Records:
──────────────────────────────

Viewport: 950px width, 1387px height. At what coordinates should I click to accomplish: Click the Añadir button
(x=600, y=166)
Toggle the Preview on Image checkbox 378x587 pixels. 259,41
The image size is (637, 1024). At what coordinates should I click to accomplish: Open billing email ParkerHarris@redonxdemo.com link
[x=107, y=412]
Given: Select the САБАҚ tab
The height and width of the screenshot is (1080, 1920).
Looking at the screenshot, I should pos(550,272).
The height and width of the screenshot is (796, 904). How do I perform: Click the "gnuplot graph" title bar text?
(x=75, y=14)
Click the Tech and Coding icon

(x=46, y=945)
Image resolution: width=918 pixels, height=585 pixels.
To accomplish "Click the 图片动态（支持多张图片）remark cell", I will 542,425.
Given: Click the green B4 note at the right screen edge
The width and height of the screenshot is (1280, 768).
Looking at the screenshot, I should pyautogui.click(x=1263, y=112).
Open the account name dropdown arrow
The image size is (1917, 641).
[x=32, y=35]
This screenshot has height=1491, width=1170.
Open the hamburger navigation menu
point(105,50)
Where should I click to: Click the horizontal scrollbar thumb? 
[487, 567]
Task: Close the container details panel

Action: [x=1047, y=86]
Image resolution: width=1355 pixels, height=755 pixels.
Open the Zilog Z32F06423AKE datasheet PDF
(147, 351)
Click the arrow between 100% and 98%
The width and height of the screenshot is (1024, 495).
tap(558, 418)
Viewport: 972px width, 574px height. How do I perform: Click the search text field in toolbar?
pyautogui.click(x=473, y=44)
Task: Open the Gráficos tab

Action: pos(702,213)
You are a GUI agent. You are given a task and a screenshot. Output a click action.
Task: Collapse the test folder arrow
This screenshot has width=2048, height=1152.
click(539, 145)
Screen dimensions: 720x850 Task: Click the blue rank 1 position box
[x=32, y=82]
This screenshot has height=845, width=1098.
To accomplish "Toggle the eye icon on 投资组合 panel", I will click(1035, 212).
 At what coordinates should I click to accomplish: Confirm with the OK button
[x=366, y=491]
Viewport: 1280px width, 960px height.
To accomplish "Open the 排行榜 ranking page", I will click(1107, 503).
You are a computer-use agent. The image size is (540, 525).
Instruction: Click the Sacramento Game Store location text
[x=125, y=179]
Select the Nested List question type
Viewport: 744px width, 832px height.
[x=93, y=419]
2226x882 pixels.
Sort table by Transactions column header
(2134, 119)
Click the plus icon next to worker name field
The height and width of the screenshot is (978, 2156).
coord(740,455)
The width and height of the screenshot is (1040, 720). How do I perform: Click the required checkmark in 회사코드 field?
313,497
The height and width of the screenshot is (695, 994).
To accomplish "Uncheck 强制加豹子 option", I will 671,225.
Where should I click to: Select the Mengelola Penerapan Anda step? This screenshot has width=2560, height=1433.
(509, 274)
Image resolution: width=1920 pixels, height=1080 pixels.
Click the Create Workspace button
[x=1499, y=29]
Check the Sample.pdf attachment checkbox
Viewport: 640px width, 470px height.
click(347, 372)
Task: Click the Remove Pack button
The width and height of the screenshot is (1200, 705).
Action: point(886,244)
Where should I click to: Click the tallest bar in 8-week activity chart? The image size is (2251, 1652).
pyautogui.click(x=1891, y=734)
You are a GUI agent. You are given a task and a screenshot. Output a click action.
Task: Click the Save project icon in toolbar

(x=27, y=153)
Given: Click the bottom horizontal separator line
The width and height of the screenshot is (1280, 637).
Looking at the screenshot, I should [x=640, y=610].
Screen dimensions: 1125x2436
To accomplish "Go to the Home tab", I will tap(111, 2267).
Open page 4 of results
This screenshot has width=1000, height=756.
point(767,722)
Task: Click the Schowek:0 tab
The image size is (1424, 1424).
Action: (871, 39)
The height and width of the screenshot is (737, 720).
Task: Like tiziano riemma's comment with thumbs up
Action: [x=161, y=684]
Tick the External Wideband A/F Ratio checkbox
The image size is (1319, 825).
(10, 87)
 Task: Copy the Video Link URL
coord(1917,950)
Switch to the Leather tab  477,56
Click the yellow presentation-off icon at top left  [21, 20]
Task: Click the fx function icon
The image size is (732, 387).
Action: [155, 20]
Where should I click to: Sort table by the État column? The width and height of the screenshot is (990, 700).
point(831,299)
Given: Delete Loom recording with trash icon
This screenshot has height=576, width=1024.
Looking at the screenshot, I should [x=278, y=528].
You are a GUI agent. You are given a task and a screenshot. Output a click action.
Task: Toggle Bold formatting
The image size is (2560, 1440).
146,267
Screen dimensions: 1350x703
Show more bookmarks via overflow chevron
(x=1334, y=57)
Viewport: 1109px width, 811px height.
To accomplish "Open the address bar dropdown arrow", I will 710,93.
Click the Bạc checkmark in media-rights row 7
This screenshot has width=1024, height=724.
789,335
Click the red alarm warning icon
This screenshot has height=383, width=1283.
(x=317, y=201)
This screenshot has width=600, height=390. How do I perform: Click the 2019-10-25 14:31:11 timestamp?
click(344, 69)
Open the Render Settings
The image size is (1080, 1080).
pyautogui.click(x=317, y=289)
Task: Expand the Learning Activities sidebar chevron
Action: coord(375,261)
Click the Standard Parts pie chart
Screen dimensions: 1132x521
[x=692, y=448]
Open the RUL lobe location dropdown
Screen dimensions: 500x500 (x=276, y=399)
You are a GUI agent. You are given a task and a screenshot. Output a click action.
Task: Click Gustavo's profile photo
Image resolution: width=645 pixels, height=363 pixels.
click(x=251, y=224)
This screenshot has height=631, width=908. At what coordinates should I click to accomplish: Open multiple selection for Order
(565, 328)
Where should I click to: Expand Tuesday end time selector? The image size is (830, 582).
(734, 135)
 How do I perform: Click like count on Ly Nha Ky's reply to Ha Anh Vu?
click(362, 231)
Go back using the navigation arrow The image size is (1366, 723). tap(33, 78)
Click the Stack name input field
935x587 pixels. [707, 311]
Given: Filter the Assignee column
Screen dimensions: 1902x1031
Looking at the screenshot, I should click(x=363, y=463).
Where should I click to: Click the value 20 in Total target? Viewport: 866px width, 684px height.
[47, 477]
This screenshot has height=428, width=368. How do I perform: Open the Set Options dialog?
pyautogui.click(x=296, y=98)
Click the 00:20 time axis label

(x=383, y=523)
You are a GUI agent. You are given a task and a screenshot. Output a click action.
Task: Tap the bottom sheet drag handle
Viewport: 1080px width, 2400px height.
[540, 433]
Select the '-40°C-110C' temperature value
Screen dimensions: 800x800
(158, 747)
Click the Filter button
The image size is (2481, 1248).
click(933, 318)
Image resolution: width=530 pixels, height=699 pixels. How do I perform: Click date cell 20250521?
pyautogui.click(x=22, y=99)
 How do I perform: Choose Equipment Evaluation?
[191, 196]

──────────────────────────────

Directions: Duplicate every line of the data above, keeping each one the same as shown.

Right answer:
Viewport: 950px width, 1387px height. At what coordinates should I click to accomplish: Click the Añadir button
(x=600, y=166)
Toggle the Preview on Image checkbox 378x587 pixels. 259,41
The image size is (637, 1024). At what coordinates should I click to accomplish: Open billing email ParkerHarris@redonxdemo.com link
[x=107, y=412]
Given: Select the САБАҚ tab
The height and width of the screenshot is (1080, 1920).
Looking at the screenshot, I should pos(550,272).
The height and width of the screenshot is (796, 904). How do I perform: Click the "gnuplot graph" title bar text?
(x=75, y=14)
Click the Tech and Coding icon

(x=46, y=945)
Image resolution: width=918 pixels, height=585 pixels.
To accomplish "Click the 图片动态（支持多张图片）remark cell", I will 542,425.
Given: Click the green B4 note at the right screen edge
The width and height of the screenshot is (1280, 768).
Looking at the screenshot, I should pyautogui.click(x=1263, y=112).
Open the account name dropdown arrow
The image size is (1917, 641).
[x=32, y=35]
This screenshot has height=1491, width=1170.
Open the hamburger navigation menu
point(105,50)
Where should I click to: Click the horizontal scrollbar thumb? 
[487, 567]
Task: Close the container details panel

Action: [x=1047, y=86]
Image resolution: width=1355 pixels, height=755 pixels.
Open the Zilog Z32F06423AKE datasheet PDF
(147, 351)
Click the arrow between 100% and 98%
The width and height of the screenshot is (1024, 495).
tap(558, 418)
Viewport: 972px width, 574px height. How do I perform: Click the search text field in toolbar?
pyautogui.click(x=473, y=44)
Task: Open the Gráficos tab

Action: pos(702,213)
You are a GUI agent. You are given a task and a screenshot. Output a click action.
Task: Collapse the test folder arrow
This screenshot has width=2048, height=1152.
click(539, 145)
Screen dimensions: 720x850 Task: Click the blue rank 1 position box
[x=32, y=82]
This screenshot has height=845, width=1098.
To accomplish "Toggle the eye icon on 投资组合 panel", I will click(1035, 212).
 At what coordinates should I click to accomplish: Confirm with the OK button
[x=366, y=491]
Viewport: 1280px width, 960px height.
To accomplish "Open the 排行榜 ranking page", I will click(1107, 503).
You are a computer-use agent. The image size is (540, 525).
Instruction: Click the Sacramento Game Store location text
[x=125, y=179]
Select the Nested List question type
Viewport: 744px width, 832px height.
[x=93, y=419]
2226x882 pixels.
Sort table by Transactions column header
(2134, 119)
Click the plus icon next to worker name field
The height and width of the screenshot is (978, 2156).
coord(740,455)
The width and height of the screenshot is (1040, 720). How do I perform: Click the required checkmark in 회사코드 field?
313,497
The height and width of the screenshot is (695, 994).
To accomplish "Uncheck 强制加豹子 option", I will 671,225.
Where should I click to: Select the Mengelola Penerapan Anda step? This screenshot has width=2560, height=1433.
(509, 274)
Image resolution: width=1920 pixels, height=1080 pixels.
Click the Create Workspace button
[x=1499, y=29]
Check the Sample.pdf attachment checkbox
Viewport: 640px width, 470px height.
click(347, 372)
Task: Click the Remove Pack button
The width and height of the screenshot is (1200, 705).
Action: point(886,244)
Where should I click to: Click the tallest bar in 8-week activity chart? The image size is (2251, 1652).
pyautogui.click(x=1891, y=734)
You are a GUI agent. You are given a task and a screenshot. Output a click action.
Task: Click the Save project icon in toolbar

(x=27, y=153)
Given: Click the bottom horizontal separator line
The width and height of the screenshot is (1280, 637).
Looking at the screenshot, I should [x=640, y=610].
Screen dimensions: 1125x2436
To accomplish "Go to the Home tab", I will tap(111, 2267).
Open page 4 of results
This screenshot has width=1000, height=756.
point(767,722)
Task: Click the Schowek:0 tab
The image size is (1424, 1424).
Action: (871, 39)
The height and width of the screenshot is (737, 720).
Task: Like tiziano riemma's comment with thumbs up
Action: [x=161, y=684]
Tick the External Wideband A/F Ratio checkbox
The image size is (1319, 825).
(10, 87)
 Task: Copy the Video Link URL
coord(1917,950)
Switch to the Leather tab  477,56
Click the yellow presentation-off icon at top left  [21, 20]
Task: Click the fx function icon
The image size is (732, 387).
Action: [155, 20]
Where should I click to: Sort table by the État column? The width and height of the screenshot is (990, 700).
point(831,299)
Given: Delete Loom recording with trash icon
This screenshot has height=576, width=1024.
Looking at the screenshot, I should [x=278, y=528].
You are a GUI agent. You are given a task and a screenshot. Output a click action.
Task: Toggle Bold formatting
The image size is (2560, 1440).
146,267
Screen dimensions: 1350x703
Show more bookmarks via overflow chevron
(x=1334, y=57)
Viewport: 1109px width, 811px height.
To accomplish "Open the address bar dropdown arrow", I will 710,93.
Click the Bạc checkmark in media-rights row 7
This screenshot has width=1024, height=724.
789,335
Click the red alarm warning icon
This screenshot has height=383, width=1283.
(x=317, y=201)
This screenshot has width=600, height=390. How do I perform: Click the 2019-10-25 14:31:11 timestamp?
click(344, 69)
Open the Render Settings
The image size is (1080, 1080).
pyautogui.click(x=317, y=289)
Task: Expand the Learning Activities sidebar chevron
Action: coord(375,261)
Click the Standard Parts pie chart
Screen dimensions: 1132x521
[x=692, y=448]
Open the RUL lobe location dropdown
Screen dimensions: 500x500 (x=276, y=399)
You are a GUI agent. You are given a task and a screenshot. Output a click action.
Task: Click Gustavo's profile photo
Image resolution: width=645 pixels, height=363 pixels.
click(x=251, y=224)
This screenshot has height=631, width=908. At what coordinates should I click to accomplish: Open multiple selection for Order
(565, 328)
Where should I click to: Expand Tuesday end time selector? The image size is (830, 582).
(734, 135)
 How do I perform: Click like count on Ly Nha Ky's reply to Ha Anh Vu?
click(362, 231)
Go back using the navigation arrow The image size is (1366, 723). tap(33, 78)
Click the Stack name input field
935x587 pixels. [707, 311]
Given: Filter the Assignee column
Screen dimensions: 1902x1031
Looking at the screenshot, I should click(x=363, y=463).
Where should I click to: Click the value 20 in Total target? Viewport: 866px width, 684px height.
[47, 477]
This screenshot has height=428, width=368. How do I perform: Open the Set Options dialog?
pyautogui.click(x=296, y=98)
Click the 00:20 time axis label

(x=383, y=523)
You are a GUI agent. You are given a task and a screenshot. Output a click action.
Task: Tap the bottom sheet drag handle
Viewport: 1080px width, 2400px height.
[540, 433]
Select the '-40°C-110C' temperature value
Screen dimensions: 800x800
(158, 747)
Click the Filter button
The image size is (2481, 1248).
click(933, 318)
Image resolution: width=530 pixels, height=699 pixels. How do I perform: Click date cell 20250521?
pyautogui.click(x=22, y=99)
 How do I perform: Choose Equipment Evaluation?
[191, 196]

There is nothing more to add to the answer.